■ RECORD SET:
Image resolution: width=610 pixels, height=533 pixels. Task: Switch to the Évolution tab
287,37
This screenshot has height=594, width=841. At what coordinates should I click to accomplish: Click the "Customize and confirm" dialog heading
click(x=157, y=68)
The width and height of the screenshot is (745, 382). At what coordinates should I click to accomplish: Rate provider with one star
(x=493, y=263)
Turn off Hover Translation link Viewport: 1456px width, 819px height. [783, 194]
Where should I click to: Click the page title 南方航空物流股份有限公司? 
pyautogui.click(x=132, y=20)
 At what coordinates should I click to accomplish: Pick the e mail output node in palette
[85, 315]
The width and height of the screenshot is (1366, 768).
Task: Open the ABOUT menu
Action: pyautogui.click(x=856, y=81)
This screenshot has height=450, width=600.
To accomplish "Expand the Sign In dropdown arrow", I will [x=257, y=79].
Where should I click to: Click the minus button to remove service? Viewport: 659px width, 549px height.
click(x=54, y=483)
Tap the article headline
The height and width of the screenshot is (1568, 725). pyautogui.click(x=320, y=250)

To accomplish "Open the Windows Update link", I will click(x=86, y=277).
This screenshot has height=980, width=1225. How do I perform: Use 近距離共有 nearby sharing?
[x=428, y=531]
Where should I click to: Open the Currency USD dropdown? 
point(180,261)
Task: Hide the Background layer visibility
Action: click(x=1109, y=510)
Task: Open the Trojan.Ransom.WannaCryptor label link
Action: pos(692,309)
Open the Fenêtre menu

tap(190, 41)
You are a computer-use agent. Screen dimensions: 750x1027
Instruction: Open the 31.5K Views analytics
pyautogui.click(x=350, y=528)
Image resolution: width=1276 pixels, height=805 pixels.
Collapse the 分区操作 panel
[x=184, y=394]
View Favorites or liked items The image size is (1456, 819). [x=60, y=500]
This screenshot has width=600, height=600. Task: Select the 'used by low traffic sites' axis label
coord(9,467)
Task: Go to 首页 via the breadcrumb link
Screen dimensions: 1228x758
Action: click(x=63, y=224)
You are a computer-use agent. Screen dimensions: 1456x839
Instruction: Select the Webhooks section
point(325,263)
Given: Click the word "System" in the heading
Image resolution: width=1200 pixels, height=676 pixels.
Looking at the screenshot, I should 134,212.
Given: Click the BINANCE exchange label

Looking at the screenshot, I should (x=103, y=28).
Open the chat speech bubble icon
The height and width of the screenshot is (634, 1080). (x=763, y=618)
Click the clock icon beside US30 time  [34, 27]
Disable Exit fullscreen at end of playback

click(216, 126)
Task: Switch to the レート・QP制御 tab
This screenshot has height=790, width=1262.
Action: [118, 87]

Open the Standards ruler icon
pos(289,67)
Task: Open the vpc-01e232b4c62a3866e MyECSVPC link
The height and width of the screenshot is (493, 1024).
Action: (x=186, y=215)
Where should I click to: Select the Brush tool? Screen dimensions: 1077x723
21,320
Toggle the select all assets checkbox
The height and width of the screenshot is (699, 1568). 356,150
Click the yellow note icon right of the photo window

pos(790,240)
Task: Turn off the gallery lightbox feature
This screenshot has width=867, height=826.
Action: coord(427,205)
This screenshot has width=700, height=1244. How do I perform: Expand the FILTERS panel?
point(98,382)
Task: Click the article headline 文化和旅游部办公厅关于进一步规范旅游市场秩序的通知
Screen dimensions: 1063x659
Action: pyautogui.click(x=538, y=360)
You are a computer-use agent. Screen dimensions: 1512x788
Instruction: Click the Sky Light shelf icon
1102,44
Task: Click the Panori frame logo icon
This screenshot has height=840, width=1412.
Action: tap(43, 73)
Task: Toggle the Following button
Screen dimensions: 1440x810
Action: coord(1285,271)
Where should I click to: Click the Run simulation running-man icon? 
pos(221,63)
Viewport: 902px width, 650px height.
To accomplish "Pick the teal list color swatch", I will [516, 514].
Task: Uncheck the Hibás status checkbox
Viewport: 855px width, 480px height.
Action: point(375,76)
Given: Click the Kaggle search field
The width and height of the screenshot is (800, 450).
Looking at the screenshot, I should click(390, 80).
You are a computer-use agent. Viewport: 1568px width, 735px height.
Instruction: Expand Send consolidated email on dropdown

■ ACTION ITEM: Transcribe all of the material exactly. Omit nothing.

■ REPLY:
Image resolution: width=610 pixels, height=533 pixels. Task: Switch to the Évolution tab
287,37
This screenshot has height=594, width=841. At what coordinates should I click to accomplish: Click the "Customize and confirm" dialog heading
click(x=157, y=68)
The width and height of the screenshot is (745, 382). At what coordinates should I click to accomplish: Rate provider with one star
(x=493, y=263)
Turn off Hover Translation link Viewport: 1456px width, 819px height. [783, 194]
Where should I click to: Click the page title 南方航空物流股份有限公司? 
pyautogui.click(x=132, y=20)
 At what coordinates should I click to accomplish: Pick the e mail output node in palette
[85, 315]
The width and height of the screenshot is (1366, 768).
Task: Open the ABOUT menu
Action: pyautogui.click(x=856, y=81)
This screenshot has height=450, width=600.
To accomplish "Expand the Sign In dropdown arrow", I will [x=257, y=79].
Where should I click to: Click the minus button to remove service? Viewport: 659px width, 549px height.
click(x=54, y=483)
Tap the article headline
The height and width of the screenshot is (1568, 725). pyautogui.click(x=320, y=250)

To accomplish "Open the Windows Update link", I will click(x=86, y=277).
This screenshot has height=980, width=1225. How do I perform: Use 近距離共有 nearby sharing?
[x=428, y=531]
Where should I click to: Open the Currency USD dropdown? 
point(180,261)
Task: Hide the Background layer visibility
Action: click(x=1109, y=510)
Task: Open the Trojan.Ransom.WannaCryptor label link
Action: pos(692,309)
Open the Fenêtre menu

tap(190, 41)
You are a computer-use agent. Screen dimensions: 750x1027
Instruction: Open the 31.5K Views analytics
pyautogui.click(x=350, y=528)
Image resolution: width=1276 pixels, height=805 pixels.
Collapse the 分区操作 panel
[x=184, y=394]
View Favorites or liked items The image size is (1456, 819). [x=60, y=500]
This screenshot has width=600, height=600. Task: Select the 'used by low traffic sites' axis label
coord(9,467)
Task: Go to 首页 via the breadcrumb link
Screen dimensions: 1228x758
Action: click(x=63, y=224)
You are a computer-use agent. Screen dimensions: 1456x839
Instruction: Select the Webhooks section
point(325,263)
Given: Click the word "System" in the heading
Image resolution: width=1200 pixels, height=676 pixels.
Looking at the screenshot, I should 134,212.
Given: Click the BINANCE exchange label

Looking at the screenshot, I should (x=103, y=28).
Open the chat speech bubble icon
The height and width of the screenshot is (634, 1080). (x=763, y=618)
Click the clock icon beside US30 time  [34, 27]
Disable Exit fullscreen at end of playback

click(216, 126)
Task: Switch to the レート・QP制御 tab
This screenshot has height=790, width=1262.
Action: [118, 87]

Open the Standards ruler icon
pos(289,67)
Task: Open the vpc-01e232b4c62a3866e MyECSVPC link
The height and width of the screenshot is (493, 1024).
Action: (x=186, y=215)
Where should I click to: Select the Brush tool? Screen dimensions: 1077x723
21,320
Toggle the select all assets checkbox
The height and width of the screenshot is (699, 1568). 356,150
Click the yellow note icon right of the photo window

pos(790,240)
Task: Turn off the gallery lightbox feature
This screenshot has width=867, height=826.
Action: coord(427,205)
This screenshot has width=700, height=1244. How do I perform: Expand the FILTERS panel?
point(98,382)
Task: Click the article headline 文化和旅游部办公厅关于进一步规范旅游市场秩序的通知
Screen dimensions: 1063x659
Action: pyautogui.click(x=538, y=360)
You are a computer-use agent. Screen dimensions: 1512x788
Instruction: Click the Sky Light shelf icon
1102,44
Task: Click the Panori frame logo icon
This screenshot has height=840, width=1412.
Action: tap(43, 73)
Task: Toggle the Following button
Screen dimensions: 1440x810
Action: coord(1285,271)
Where should I click to: Click the Run simulation running-man icon? 
pos(221,63)
Viewport: 902px width, 650px height.
To accomplish "Pick the teal list color swatch", I will [516, 514].
Task: Uncheck the Hibás status checkbox
Viewport: 855px width, 480px height.
Action: point(375,76)
Given: Click the Kaggle search field
The width and height of the screenshot is (800, 450).
Looking at the screenshot, I should click(390, 80).
You are a computer-use agent. Viewport: 1568px width, 735px height.
Instruction: Expand Send consolidated email on dropdown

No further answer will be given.